WHAT TO DO: Repeat the entries that appear below, exactly as they are given.

RECORDS TO USE:

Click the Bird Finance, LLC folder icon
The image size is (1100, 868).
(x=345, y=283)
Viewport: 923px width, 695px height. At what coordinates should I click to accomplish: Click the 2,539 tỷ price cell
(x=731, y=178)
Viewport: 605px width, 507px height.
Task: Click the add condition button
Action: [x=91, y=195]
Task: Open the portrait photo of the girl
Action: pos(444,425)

EXPECTED ANSWER:
Click the Bird Finance, LLC folder icon
The image size is (1100, 868).
(x=345, y=283)
Viewport: 923px width, 695px height. At what coordinates should I click to accomplish: Click the 2,539 tỷ price cell
(x=731, y=178)
Viewport: 605px width, 507px height.
Task: Click the add condition button
Action: [x=91, y=195]
Task: Open the portrait photo of the girl
Action: pos(444,425)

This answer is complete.